In response, Tan launched a restaurant boycott page, and Nguyen eventually issued a public apology. “The fact is, I said some really stupid things. I’m genuinely sorry for saying those things. I wish I could take them back, but I can’t. However, I’m here to apologize, and to try to make it right and learn from it,” Nguyen wrote, according to Cleveland.com.
“I did act crazy, irrational, and said some horrible things. I can’t deny that what I did was wrong. However, I am not a racist. I work with and employ people from all different ethnic backgrounds,” he continued, before offering a complimentary meal to members of the boycott group.
Meanwhile, a New York woman claimed a beautician threatened her and her son via text message after she complained on Yelp.
“The girl is beyond rude. She uses wax. Most high level brow specialist only tweeze and trim. I work in the beauty business and i was taken back with her bizarre behavior. Uncomfortable and borderline abusive. DON’T GO HERE. I will never return.

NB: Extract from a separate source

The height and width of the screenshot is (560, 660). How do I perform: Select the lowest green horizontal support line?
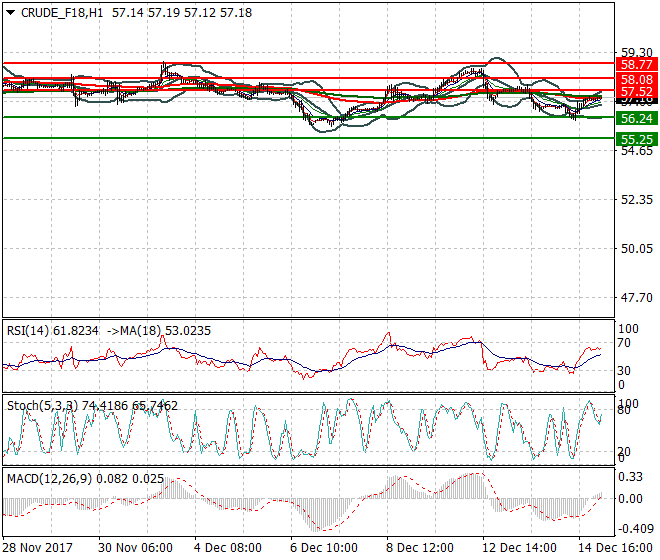[x=300, y=138]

She is a BULLY who does brows,” Manhattan mom Jessica Droppa wrote in her November 2017 review.
Droppa claimed the owner of Brows by Victoria NYC—which has since changed its business name—used a burner phone to threaten her. “You ugly a– bitch with a f–ked up nose job when i catch you I’m gonna punch you right in the your face,” read one message, of which Droppa shared screenshots.
“i know where you work out of and where your ugly ass son goes to school,” the rant continued. “you don’t have no man you miserable b**** shaped like an apple.”
“I got a nice thanksgiving surprise for your ugly a**”
The salon’s owner, Victoria McMillan, denied sending the texts. And in a Yelp post of her own, McMillan claimed Droppa arrived an hour early, wearing a “big bow” in her hair, and behaved strangely. She accused Droppa of working on behalf of a competitor.
According to the Post, a second woman reported receiving disturbing missives from McMillan, too: “If you don’t take down your review, I know where you live. I know where you work.”
If the brow specialist did pen those threats, she would meet her match in the Los Angeles-based proprietor of a fried chicken stand.
Earlier this year, Raging Hot Chicken owner Gabe Killian admitted to threatening online reviewers. Apparently living up to his business’s moniker, Killian warned one Yelp customer that he was “gambling with his life” and that he “pissed off the wrong Armenians.”
According to Eater LA, Killian even contacted the user’s friends.
“The fact that your ONE ONLY REVIEW was a negative one means you are a piece of shit. If you like Dave’s and Howlin, spend your time giving them a positive review, you awful human being,” Killian’s text rant read in part.
“What did you expect me to do after reading your review? I already get the best tenders on the market, I can’t upgrade. You’re the idiot who couldn’t taste the quality of the meat.”
Killian also threatened another user over Facebook, according to screen grabs posted by Eater.
“See you soon. Bye. You fucked with the wrong person homie. You better come see me because it’s gonna be worse when I find you.”
Killian told Eater that he believes “trolls” and fake reviewers are behind most of his poor Yelp reviews. “I’ve threatened many people on the internet who have never been to my restaurant,” he said, adding, “I see nothing wrong in telling someone I believe to be a troll to fuck off.”
The drumsticks-slinger was unapologetic about his warnings.
“The threat stands,” Killian told Eater of the first negative reviewer. “If I ever see him, he’s getting knocked into unconsciousness.”
Killian then sent Eater another statement.
“Anybody who cares about me talking shit to a troll is a giant, politically correct, millennial p*ssy. That’s on the record as well.”